Het vierde begrip ‘Agility’ is wat mij betreft misschien wel de meest essentiële kwaliteit bij het lesgeven. Het vermogen om snel en evenwichtig op elke situatie in de klas te reageren. Je hebt je les goed voorbereid, je weet precies wat je gaat uitleggen aan theorie, je plant van tevoren de opdrachten die ze gaan maken, maar toch gebeuren er altijd dingen die je niet aan ziet komen. Dat maakt het lesgeven zo boeiend. Elke dag is anders, was vroeger de slogan waarmee men nieuwe docenten over probeerde te halen om het toen ook al dreigende tekort te lijf te gaan. En het klopt, leerlingen stappen elke dag weer anders het klaslokaal binnen. Soms moe, soms is er iets gebeurd, een ruzie bijvoorbeeld, of ze hebben net een zwaar proefwerk achter de rug. Dat aanvoelen, daarop inspelen, met humor of prikkelende opmerkingen, of juist met een luisterend oor naar wat hen bezighoudt, dat is elke les weer de grote uitdaging.
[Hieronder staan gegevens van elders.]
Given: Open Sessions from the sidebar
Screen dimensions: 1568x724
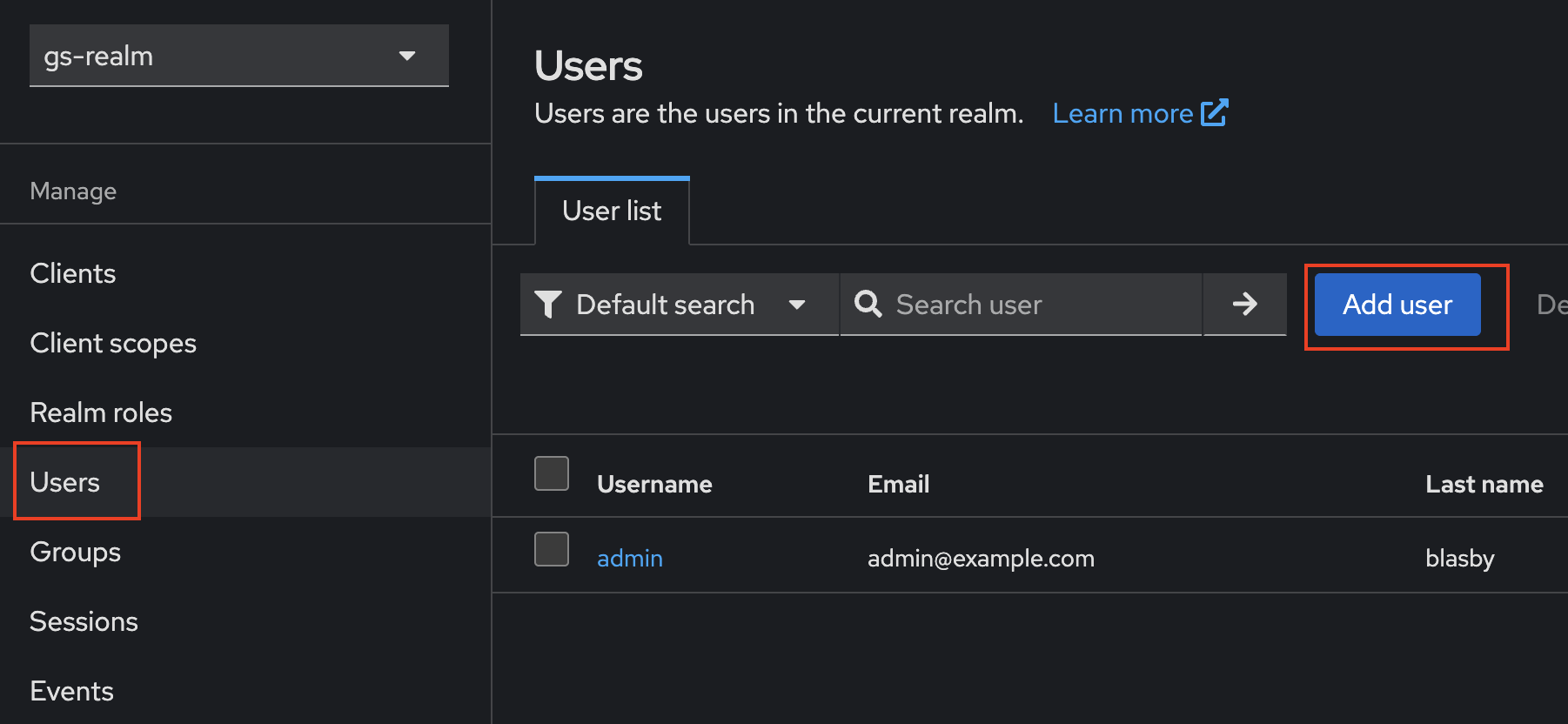Looking at the screenshot, I should point(84,622).
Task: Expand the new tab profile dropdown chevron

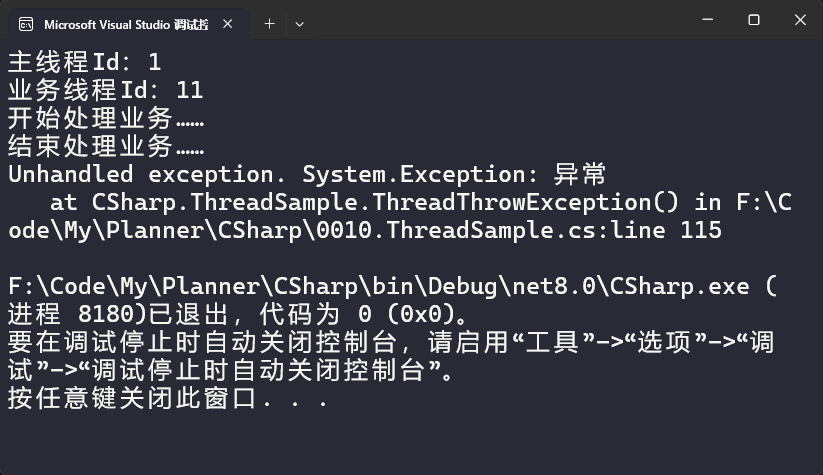Action: [x=299, y=24]
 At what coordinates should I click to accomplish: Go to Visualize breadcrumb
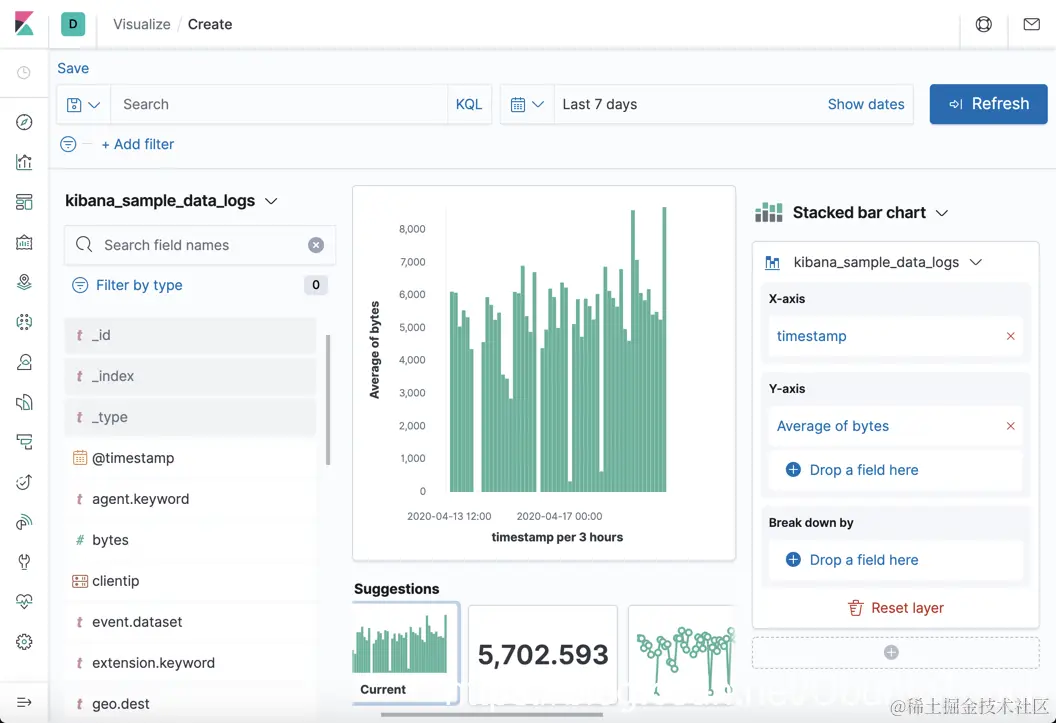point(141,24)
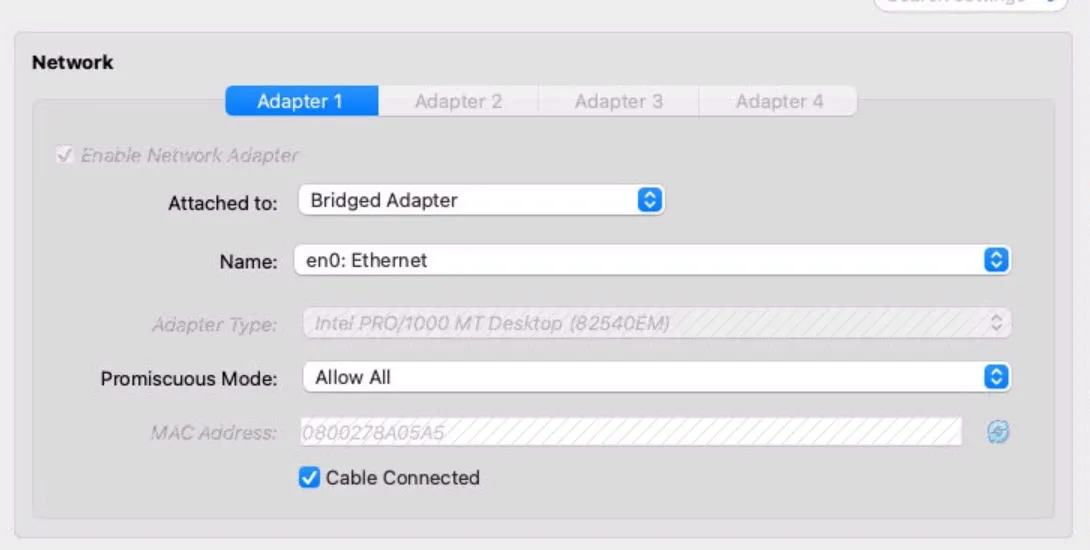1090x550 pixels.
Task: Go to the Adapter 4 tab
Action: [779, 101]
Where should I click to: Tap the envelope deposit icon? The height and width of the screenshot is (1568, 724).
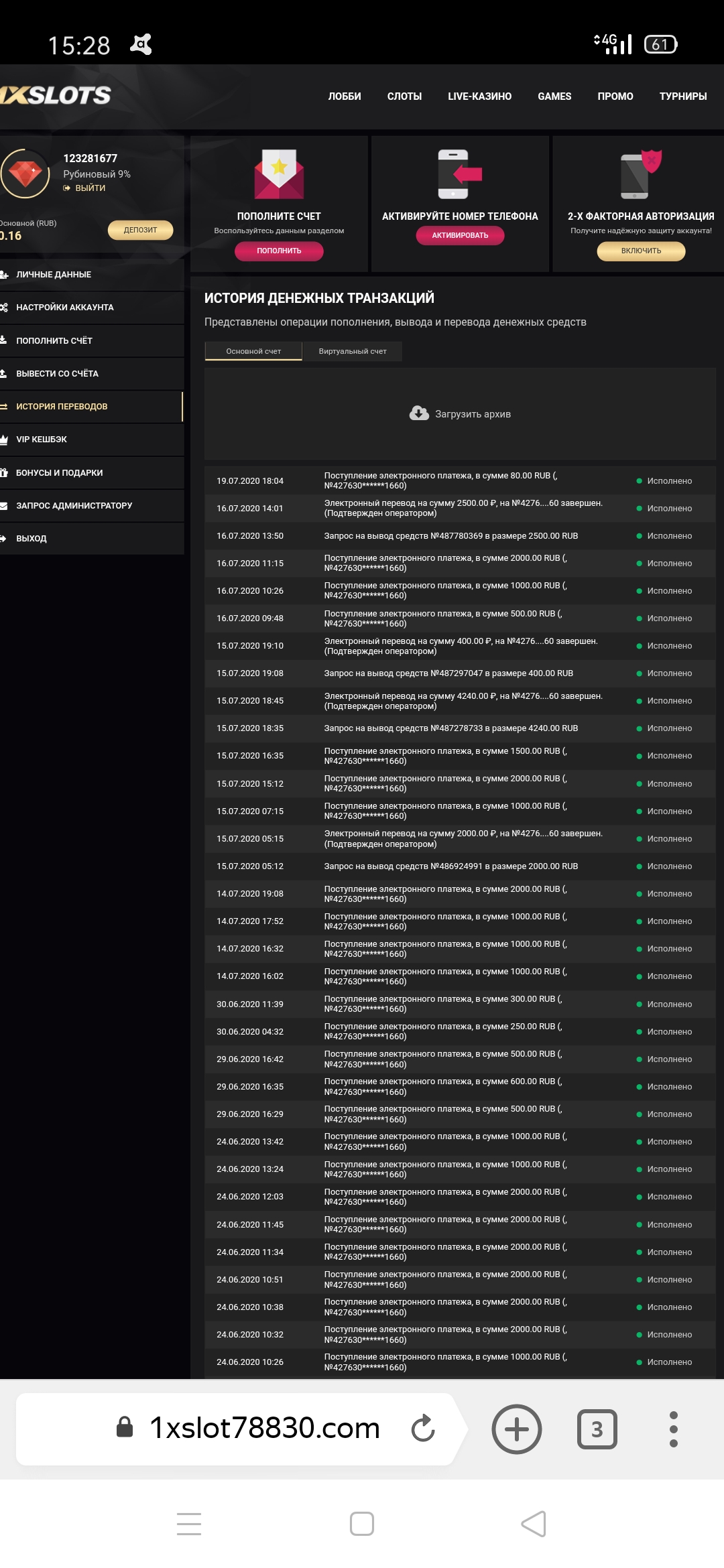pyautogui.click(x=279, y=174)
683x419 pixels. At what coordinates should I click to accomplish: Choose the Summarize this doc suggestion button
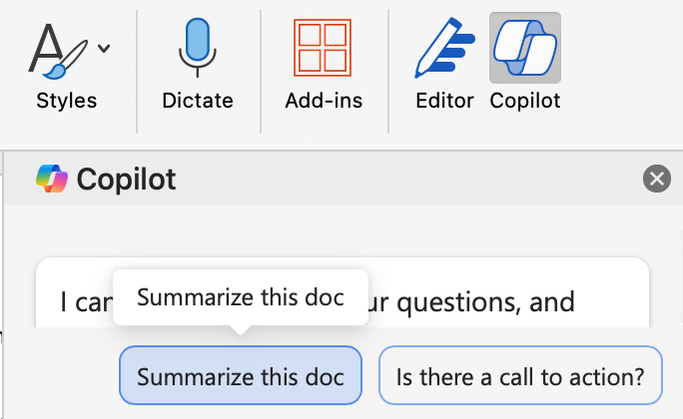tap(240, 376)
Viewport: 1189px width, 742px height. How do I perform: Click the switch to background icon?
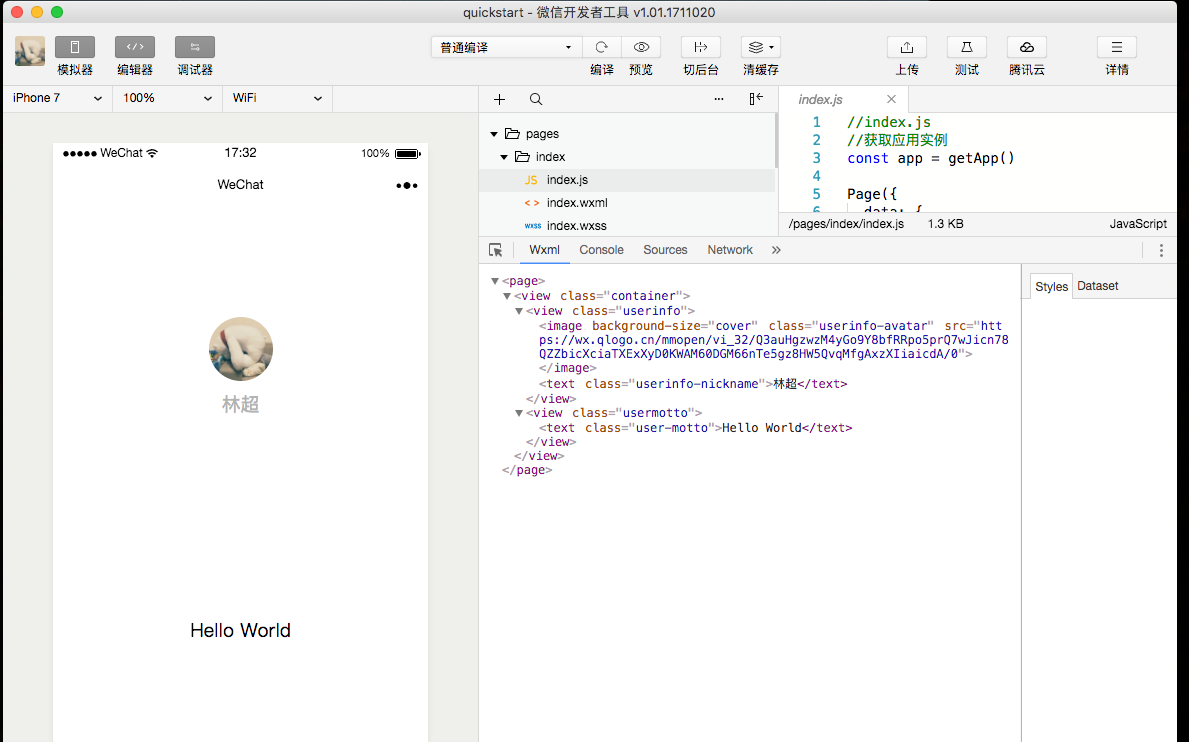tap(701, 47)
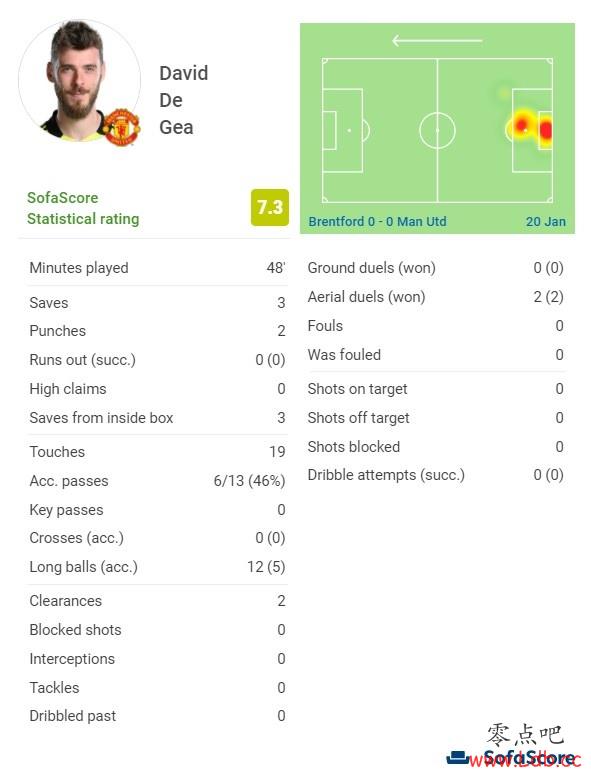Click the red heatmap spot near goal

click(545, 131)
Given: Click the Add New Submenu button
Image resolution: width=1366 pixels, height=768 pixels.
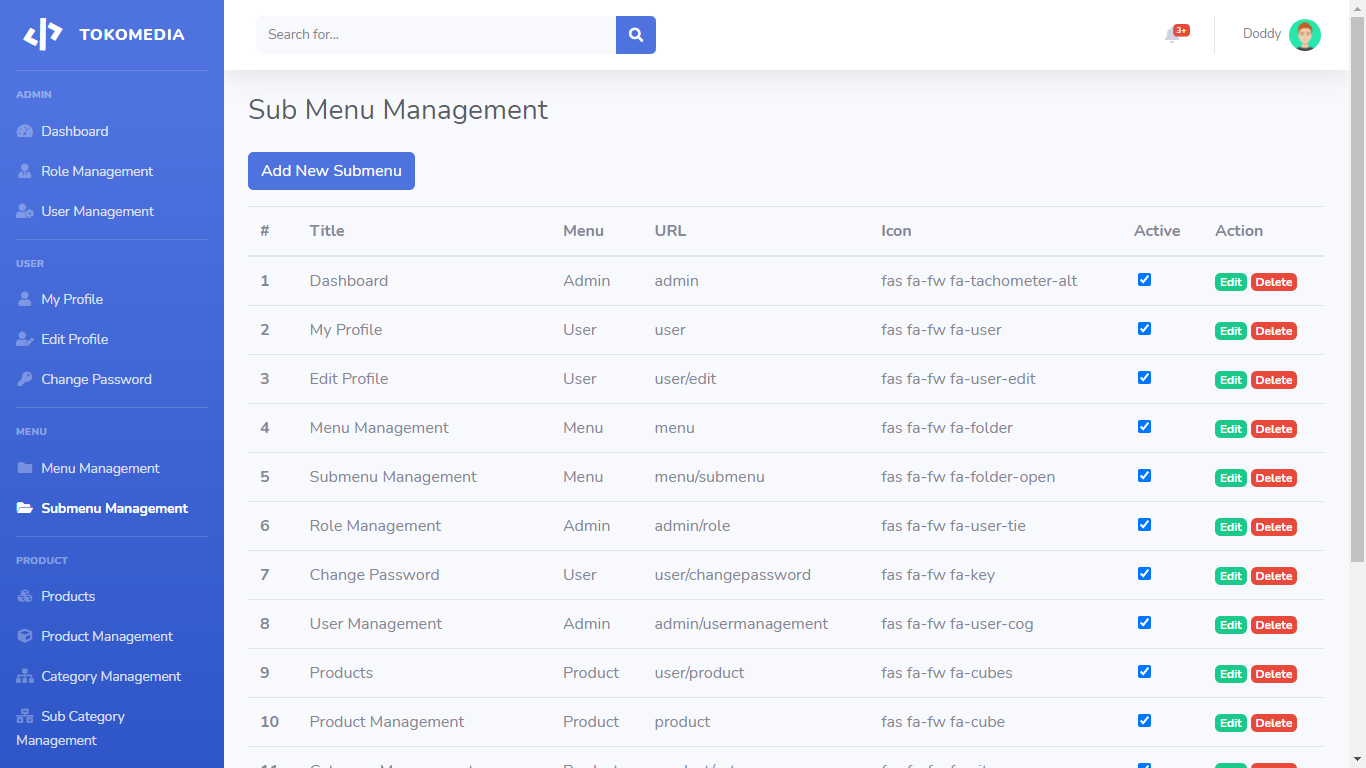Looking at the screenshot, I should click(x=331, y=171).
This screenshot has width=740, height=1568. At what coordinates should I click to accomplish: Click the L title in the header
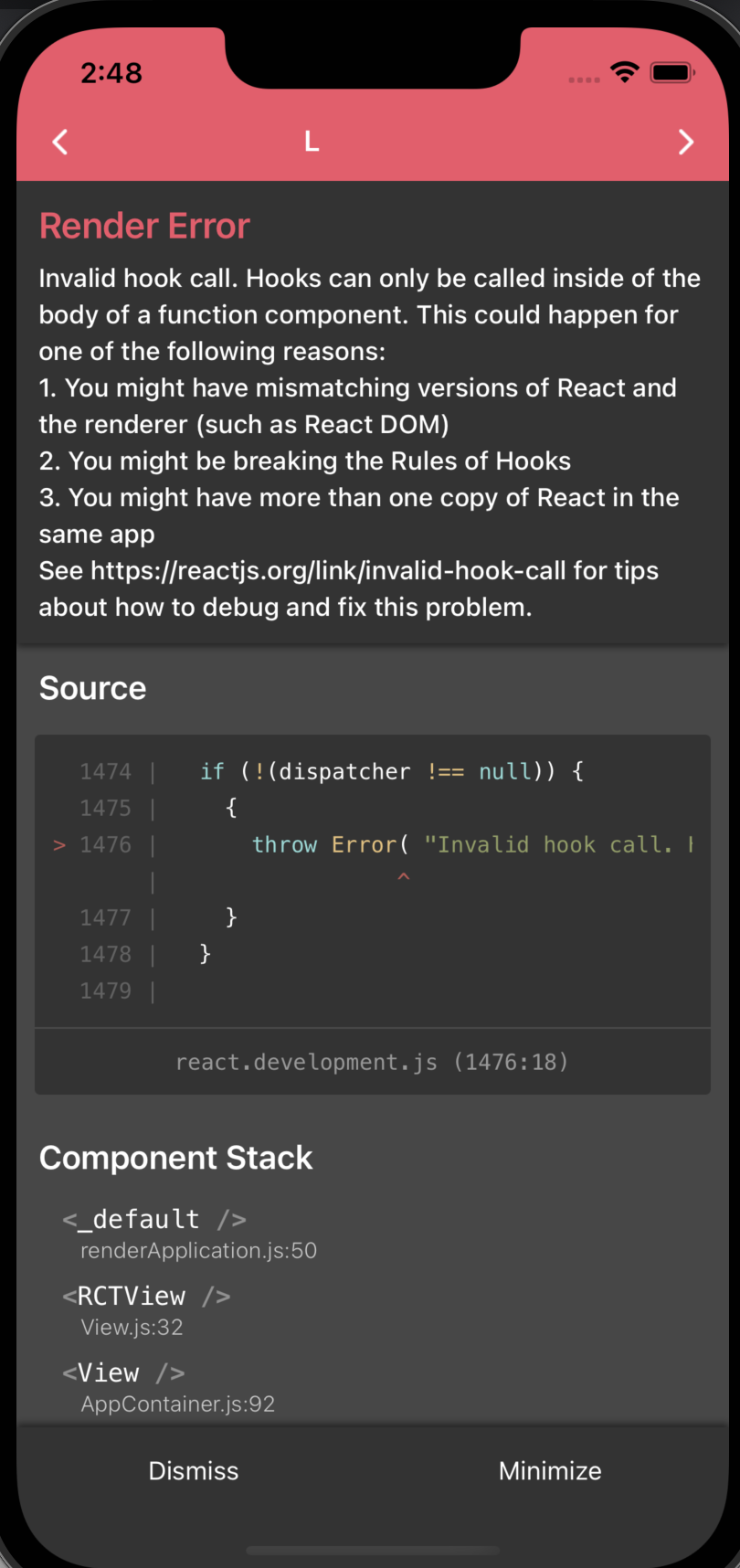click(311, 142)
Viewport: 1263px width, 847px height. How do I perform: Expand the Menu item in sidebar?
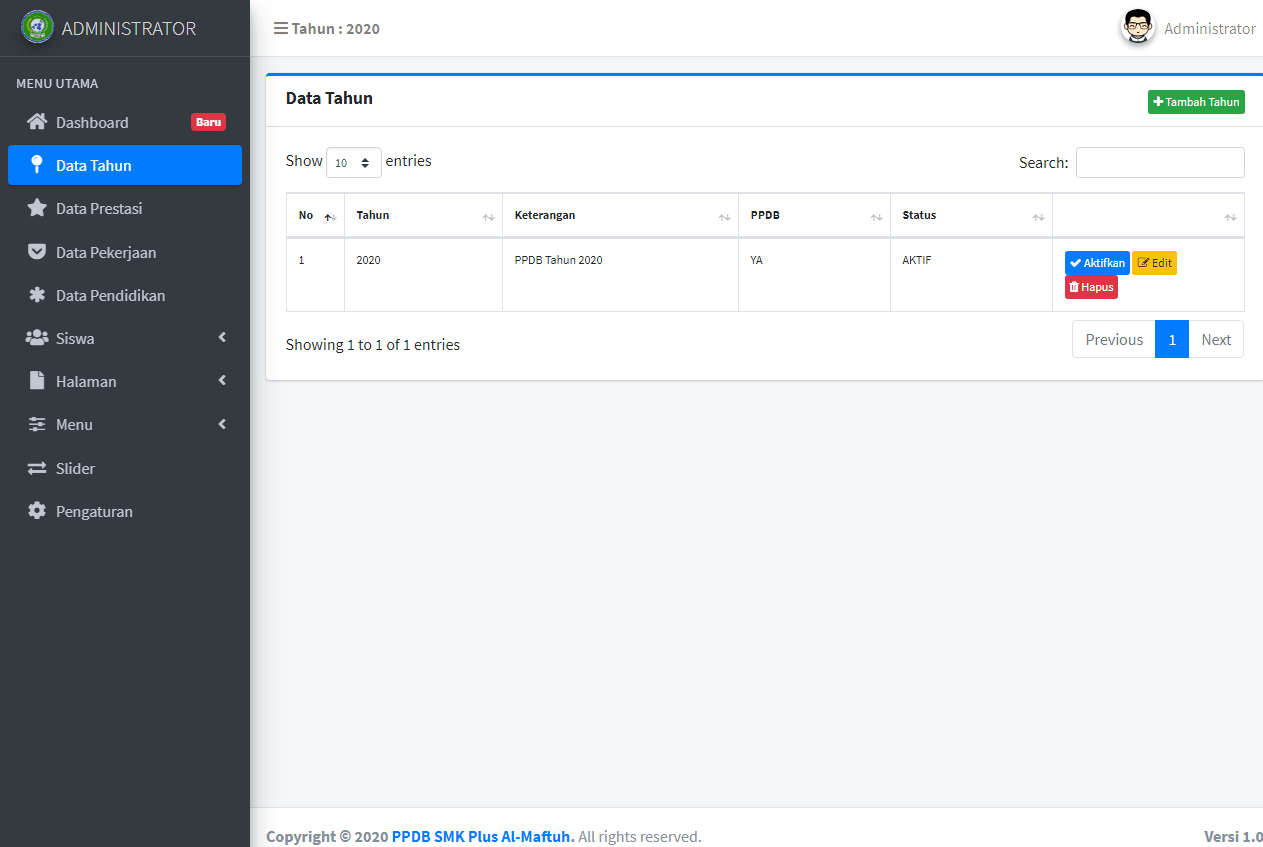pos(125,424)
Op je intuïtie lesgeven, noem ik dat. Met als basis een goede lesvoorbereiding waar je steeds op terug kunt vallen. Inademen en uitademen, de stof tot zich laten nemen, de tijd geven om dat te verwerken. Die wendbaarheid maakt dat je lessen voor de leerlingen interessant zijn, boeiend of gewoon leuk, ook wanneer ze jouw vak niet tot hun favorieten rekenen. Saai wordt het in ieder geval nooit. En een ander voordeel: de tijd vliegt voorbij.
Met deze vier instrumenten kunnen we de leerlingen misschien een beetje uit hun slopende VUCA-wereld halen. Het is het proberen waard, iedere dag weer. De leerlingen zullen ons dankbaar zijn. Echt wel.